Owner Dr. Gunwant Dhaliwal of New Port Richey, Fla., who took ownership of the hotel last year, said in an e-mail to The Telegraph, “I can assure that Ramada Plaza will be open in next couple of months after replacement of the boiler and piping. I have already invested quite a lot in the property.”
Dhaliwal purchased the hotel at 108 First St. out of foreclosure with his Florida-based Gsd Investment group for $1.9 million.
Dhaliwal said the building’s 40-year-old boiler has to be changed, which will cost $300,000. All of the old pipes in the 16-floor hotel are “recommended” to be changed, costing another $800,000, he said. Dhaliwal said he has a list of future reservations and will be sending refund checks to paid guests before the end of this month, his e-mail stated. “If any of the guests are anxious and want their deposit now they can fax the request to (727) 844-5553. Same is true for any bills that are pending,” Dhaliwal’s e-mail said.
Macon Mayor Robert Reichert said he’s concerned about the impact the closure could have on tourism.
“I’m very distressed it apparently closed for the indefinite future,” he said Wednesday. “I hope it comes back online, and they’re able to invest in the immediate needs and bring it up to a level we can be proud of.
“It will be missed, in part, because of the number of rooms,” Reichert said. “It was half of the rooms in the downtown area.

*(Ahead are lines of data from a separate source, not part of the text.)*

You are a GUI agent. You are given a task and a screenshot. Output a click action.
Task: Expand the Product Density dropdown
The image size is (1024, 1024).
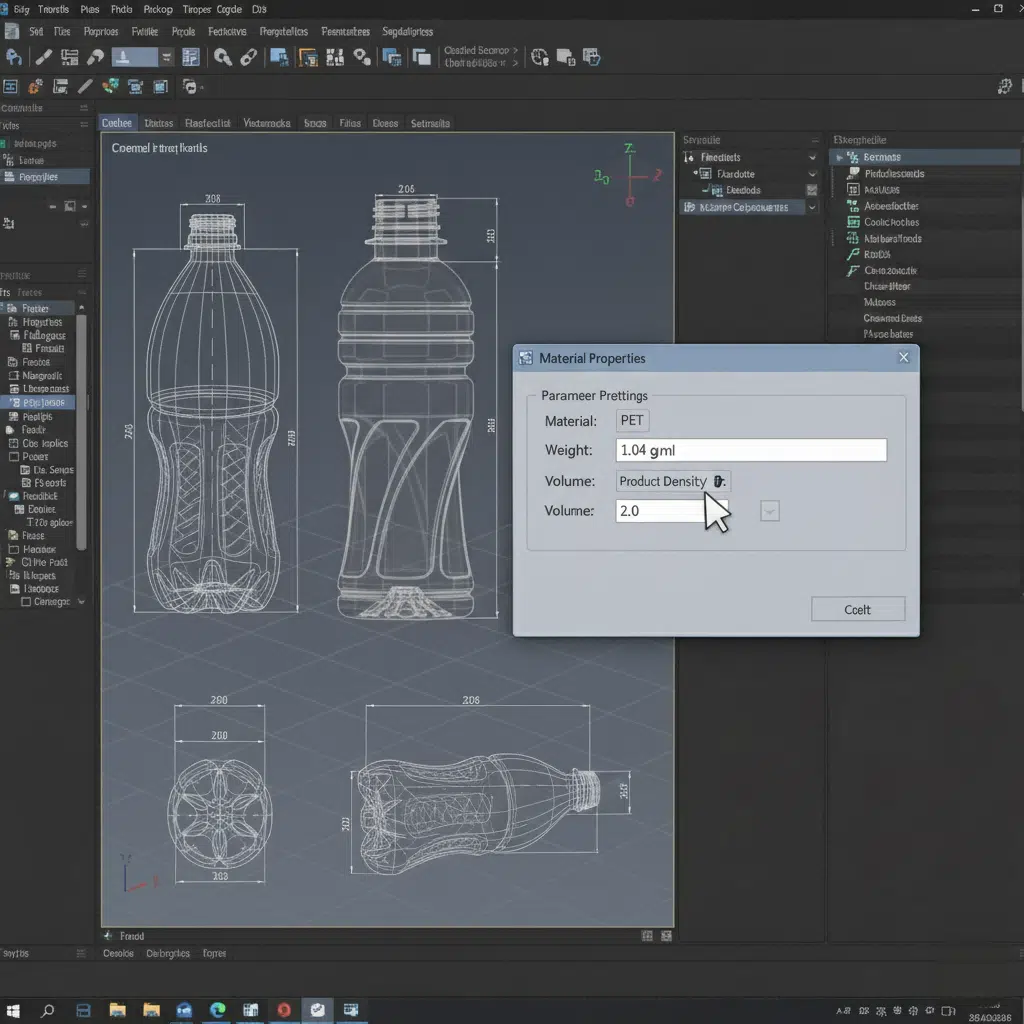pyautogui.click(x=719, y=481)
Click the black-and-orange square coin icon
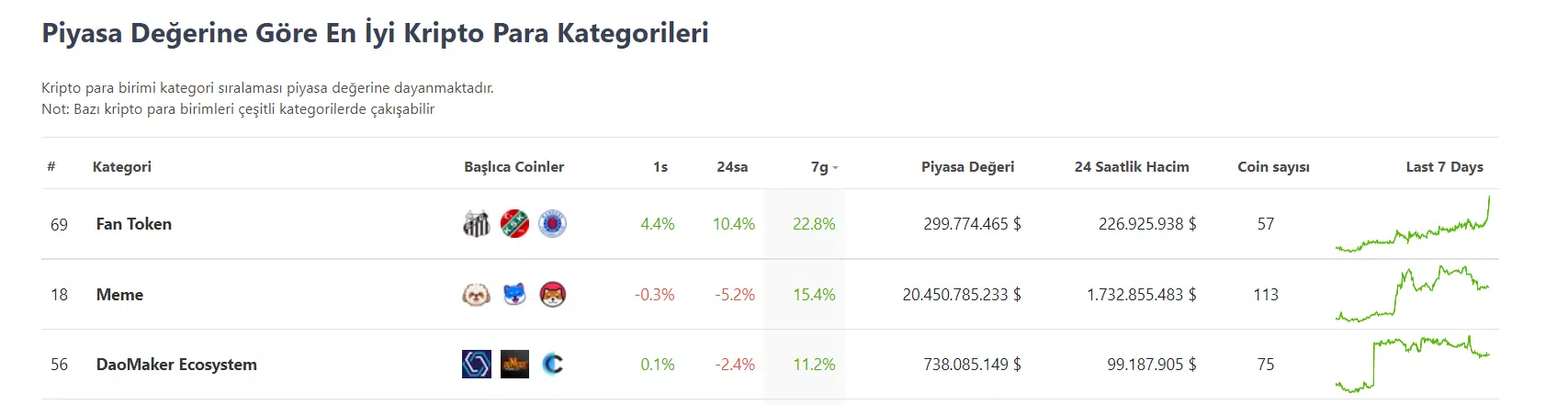The image size is (1568, 405). point(514,365)
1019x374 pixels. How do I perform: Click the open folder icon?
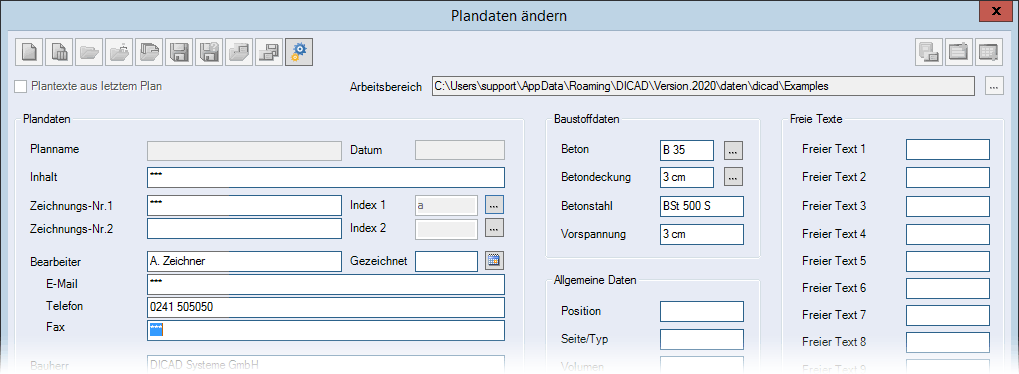tap(90, 52)
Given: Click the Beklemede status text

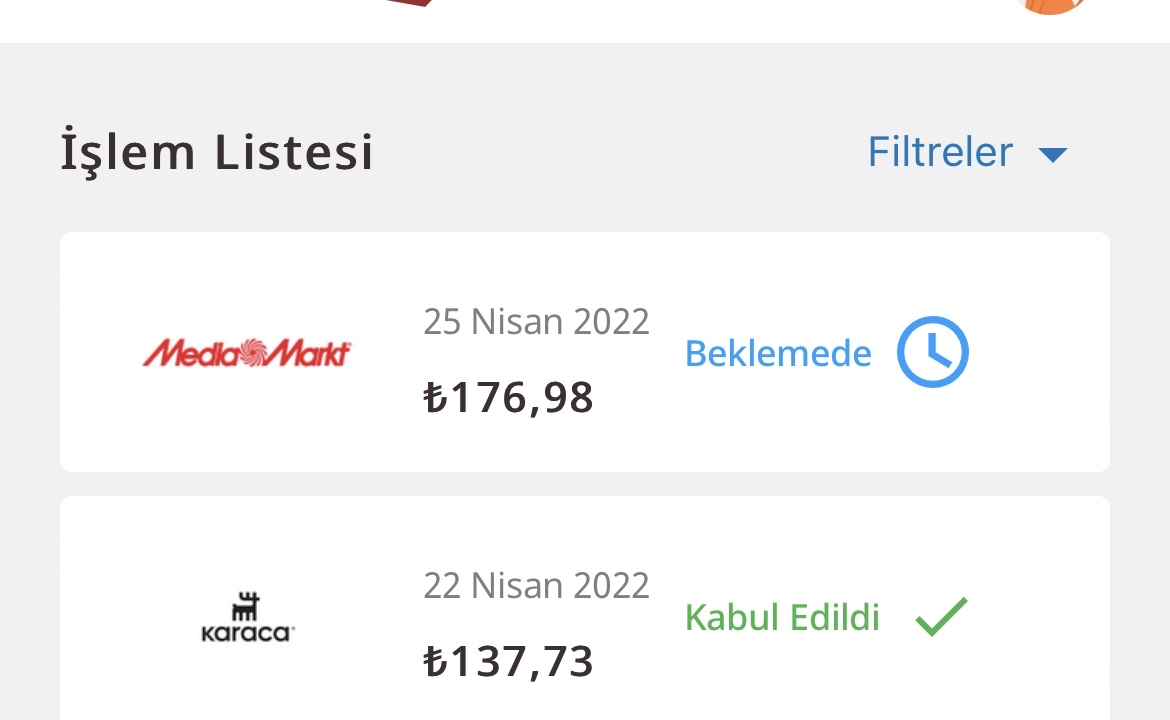Looking at the screenshot, I should tap(778, 353).
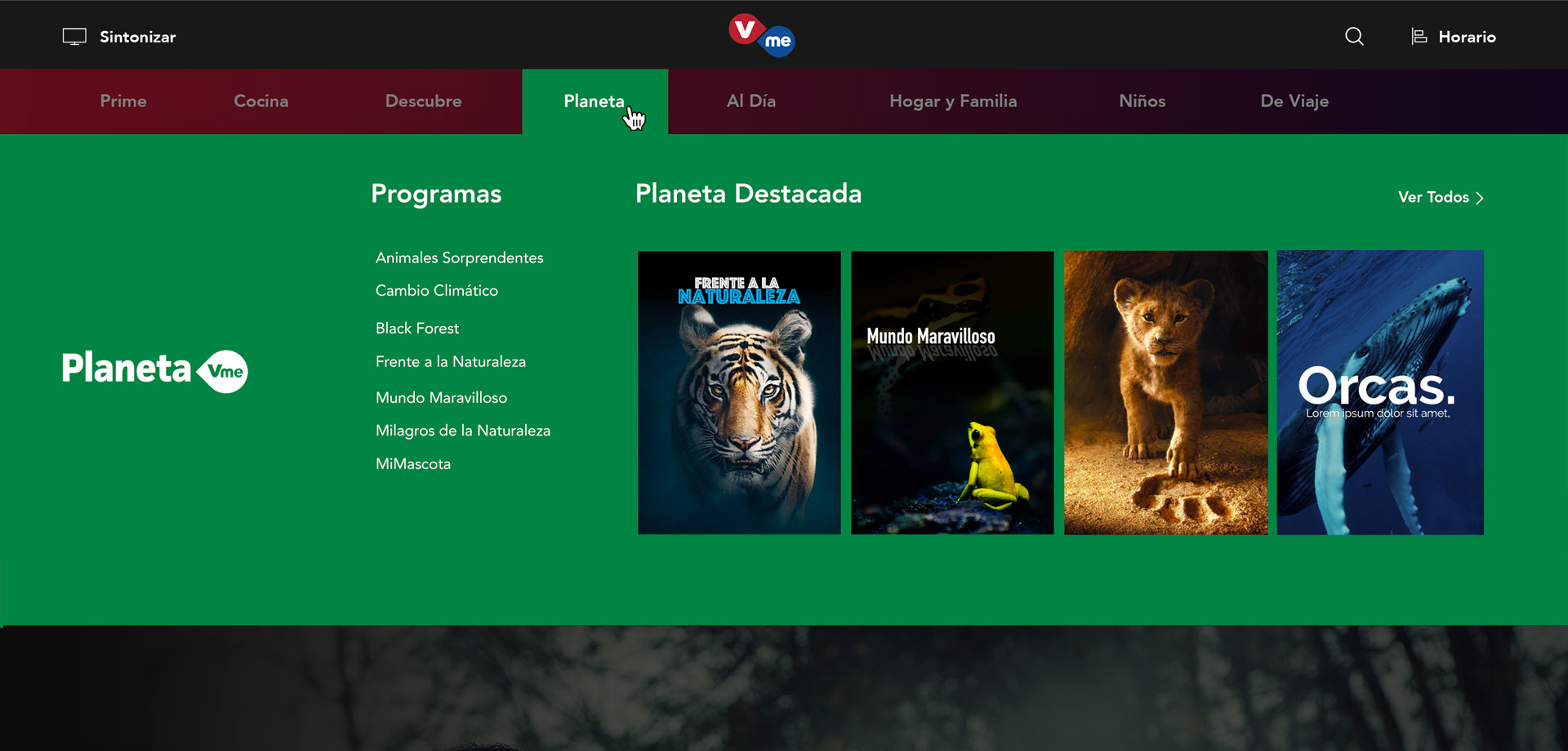Open the Prime category tab
The height and width of the screenshot is (751, 1568).
pos(123,101)
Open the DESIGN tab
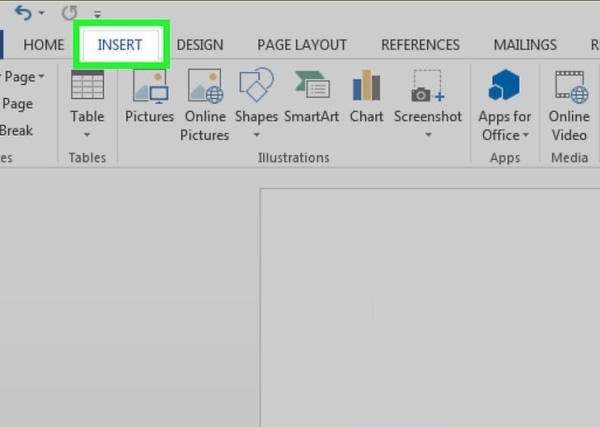Image resolution: width=600 pixels, height=427 pixels. point(200,45)
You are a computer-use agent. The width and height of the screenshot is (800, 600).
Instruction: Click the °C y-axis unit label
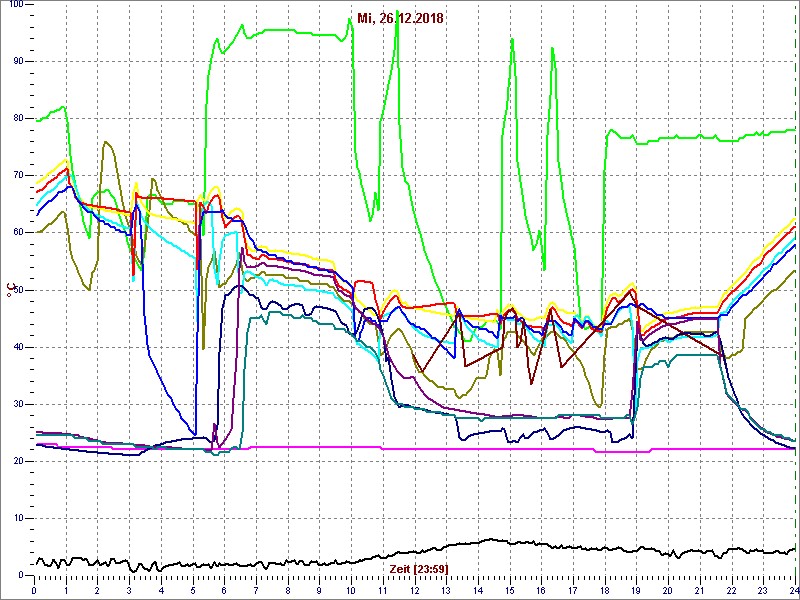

Other than the Ramada Plaza and the Marriott, you have to go to Riverside (Drive) or Arkwright (Road).”
The Ramada Plaza has 298 rooms, and the Macon Marriott City Center, 240 Coliseum Drive, has 220 rooms.
Monica Smith, president/CEO of the Macon-Bibb County Convention & Visitors Bureau, said the group is working with Ramada staff to place groups and people who have reservations there.
“At this point we’re telling them the hotel is closed for renovation, and we’re asking them if they need help finding alternate arrangements,” she said.
“I do have some concerns that we may have groups we can’t accommodate if other hotels are booked,” Smith said. “A major hotel (that is closed) downtown could impact tourism. The other hotel partners have been very responsive to help place displaced guests.”